The September poll, which included responses from 1,851 young adults between the ages of 18 and 30—1,279 of whom were nonwhite—found that white millennials support third-party candidates at higher rates than nonwhites do. Gary Johnson, the Libertarian Party candidate, had support from 15 percent of white young adults, but his support was in the single digits among African Americans, Asian Americans, and Latinos. Green Party candidate Jill Stein polled in the single digits across all racial groups.

Overall, among respondents who said they were likely to vote in the election, 12 percent said they would vote for Johnson while 5 percent plan to vote for Stein. Those are far lower numbers than have been shown by other recent polls of millennials, which have included a smaller share of nonwhite respondents. A recent New York Times/CBS News poll found that more than a third of voters between the ages of 18 and 29 backed Johnson or Stein.
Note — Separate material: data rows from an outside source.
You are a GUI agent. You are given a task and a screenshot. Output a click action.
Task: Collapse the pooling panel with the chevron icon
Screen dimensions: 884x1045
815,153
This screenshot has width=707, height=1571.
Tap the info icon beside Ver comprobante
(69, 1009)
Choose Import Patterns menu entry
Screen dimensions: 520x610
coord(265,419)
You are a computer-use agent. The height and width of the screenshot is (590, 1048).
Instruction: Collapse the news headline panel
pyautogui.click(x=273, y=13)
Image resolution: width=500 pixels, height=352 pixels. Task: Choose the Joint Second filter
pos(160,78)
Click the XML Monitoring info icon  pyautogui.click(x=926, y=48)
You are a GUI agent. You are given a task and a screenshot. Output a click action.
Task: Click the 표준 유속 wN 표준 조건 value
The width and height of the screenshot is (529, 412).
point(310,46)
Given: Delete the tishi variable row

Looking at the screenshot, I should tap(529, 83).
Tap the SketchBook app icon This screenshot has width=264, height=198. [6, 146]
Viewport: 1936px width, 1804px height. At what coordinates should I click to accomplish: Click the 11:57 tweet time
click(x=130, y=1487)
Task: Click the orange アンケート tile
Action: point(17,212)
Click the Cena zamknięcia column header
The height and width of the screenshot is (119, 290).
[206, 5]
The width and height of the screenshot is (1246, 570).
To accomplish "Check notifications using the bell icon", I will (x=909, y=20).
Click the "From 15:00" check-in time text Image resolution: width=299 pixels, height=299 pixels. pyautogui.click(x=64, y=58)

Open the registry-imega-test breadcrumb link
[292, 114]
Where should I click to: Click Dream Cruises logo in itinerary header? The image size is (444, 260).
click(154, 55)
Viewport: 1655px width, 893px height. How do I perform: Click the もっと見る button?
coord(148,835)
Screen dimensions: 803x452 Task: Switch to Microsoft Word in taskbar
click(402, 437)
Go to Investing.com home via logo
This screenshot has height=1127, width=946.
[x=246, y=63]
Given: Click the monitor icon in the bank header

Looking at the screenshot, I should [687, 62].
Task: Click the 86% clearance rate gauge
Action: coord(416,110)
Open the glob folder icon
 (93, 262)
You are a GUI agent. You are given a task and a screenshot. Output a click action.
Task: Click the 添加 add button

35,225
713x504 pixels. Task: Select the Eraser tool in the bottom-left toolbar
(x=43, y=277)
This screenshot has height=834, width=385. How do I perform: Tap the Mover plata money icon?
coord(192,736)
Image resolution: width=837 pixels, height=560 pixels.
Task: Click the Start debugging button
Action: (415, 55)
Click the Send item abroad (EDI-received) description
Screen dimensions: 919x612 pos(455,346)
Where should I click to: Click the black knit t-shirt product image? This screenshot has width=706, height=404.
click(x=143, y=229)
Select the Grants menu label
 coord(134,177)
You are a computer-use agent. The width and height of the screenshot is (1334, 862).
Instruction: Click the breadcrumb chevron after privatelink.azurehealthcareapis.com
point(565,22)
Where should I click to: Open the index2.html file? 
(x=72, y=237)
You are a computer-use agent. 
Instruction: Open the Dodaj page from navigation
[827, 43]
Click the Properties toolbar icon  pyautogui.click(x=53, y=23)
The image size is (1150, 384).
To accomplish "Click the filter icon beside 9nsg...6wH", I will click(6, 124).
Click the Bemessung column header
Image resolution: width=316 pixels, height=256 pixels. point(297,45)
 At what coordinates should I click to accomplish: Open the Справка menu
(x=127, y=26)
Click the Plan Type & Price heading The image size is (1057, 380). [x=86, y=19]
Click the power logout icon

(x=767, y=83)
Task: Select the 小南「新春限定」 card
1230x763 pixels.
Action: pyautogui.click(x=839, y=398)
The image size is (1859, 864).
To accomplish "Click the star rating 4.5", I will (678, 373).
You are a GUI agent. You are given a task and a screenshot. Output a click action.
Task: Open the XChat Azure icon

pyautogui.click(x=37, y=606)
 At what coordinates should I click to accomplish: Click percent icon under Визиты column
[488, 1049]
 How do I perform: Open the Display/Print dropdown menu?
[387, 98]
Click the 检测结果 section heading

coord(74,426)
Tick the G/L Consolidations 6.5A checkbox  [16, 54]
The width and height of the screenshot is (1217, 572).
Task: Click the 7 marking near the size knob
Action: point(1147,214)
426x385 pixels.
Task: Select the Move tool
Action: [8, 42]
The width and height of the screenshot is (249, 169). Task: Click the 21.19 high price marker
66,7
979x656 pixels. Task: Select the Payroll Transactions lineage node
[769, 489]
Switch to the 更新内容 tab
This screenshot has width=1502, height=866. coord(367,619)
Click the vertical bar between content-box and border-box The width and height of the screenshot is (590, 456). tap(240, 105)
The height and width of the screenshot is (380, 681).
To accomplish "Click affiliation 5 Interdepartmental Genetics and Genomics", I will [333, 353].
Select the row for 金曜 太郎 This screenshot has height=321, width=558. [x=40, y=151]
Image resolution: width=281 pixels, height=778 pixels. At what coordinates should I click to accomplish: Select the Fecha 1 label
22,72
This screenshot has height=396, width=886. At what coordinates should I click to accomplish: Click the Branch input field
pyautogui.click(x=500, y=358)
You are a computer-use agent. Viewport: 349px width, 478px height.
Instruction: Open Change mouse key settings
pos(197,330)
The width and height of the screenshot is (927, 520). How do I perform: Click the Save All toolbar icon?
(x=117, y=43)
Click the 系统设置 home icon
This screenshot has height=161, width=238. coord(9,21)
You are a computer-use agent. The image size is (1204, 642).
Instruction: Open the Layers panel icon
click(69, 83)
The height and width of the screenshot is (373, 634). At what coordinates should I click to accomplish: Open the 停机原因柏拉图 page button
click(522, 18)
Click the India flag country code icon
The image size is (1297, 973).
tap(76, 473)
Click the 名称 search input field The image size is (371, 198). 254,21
“Despite Clinton’s struggles with young adults relative to her predecessor, we do not find strong support for the argument that third-party candidates are winning the hearts and minds of Millennials,” the researchers note. “Our data suggests that recent reports about Millennials’ support for third-party candidates has been overstated, and that the bulk of support for these candidates that does exist is limited to young whites.”

Nonwhite millennials strongly prefer Clinton to Donald Trump. Fifty-five percent of African Americans, 52 percent of Asian Americans, and 43 percent of Latinos say they support Clinton, compared with 1 percent of African Americans, 12 percent of Asian Americans, and 11 percent of Latinos who support Trump. The presidential race is a dead heat among white millennials, with both candidates pulling in 27 percent among that demographic, according to the GenForward survey.

Clinton performs even better among nonwhite young adults who say they are likely to vote in November: 74 percent of African American voters in that group, 71 percent of Asian Americans, and 64 percent of Latinos say they will vote for the Democrat. Support for Trump, who has recently embarked on several minority outreach efforts in an attempt to boost his support among nonwhites, is in the single digits among these groups. Once again, the race is tighter among white young adults, with 41 percent of likely voters saying they will vote for Clinton and 31 percent saying they will vote for Trump.

Even these figures reveal a tough reality for Clinton: Her support from young nonwhite voters is still lower than President Barack Obama’s was in 2012, when among young voters he won 91 percent of African Americans, 86 percent of Asian Americans, and 74 percent of Latinos. Clinton’s numbers among voters who actually show up to vote may be better than the polling of potential or likely voters suggests. Still, the findings indicate that Clinton’s greatest challenge among young nonwhite voters might not come from third parties, but from those who choose to sit out Election Day entirely.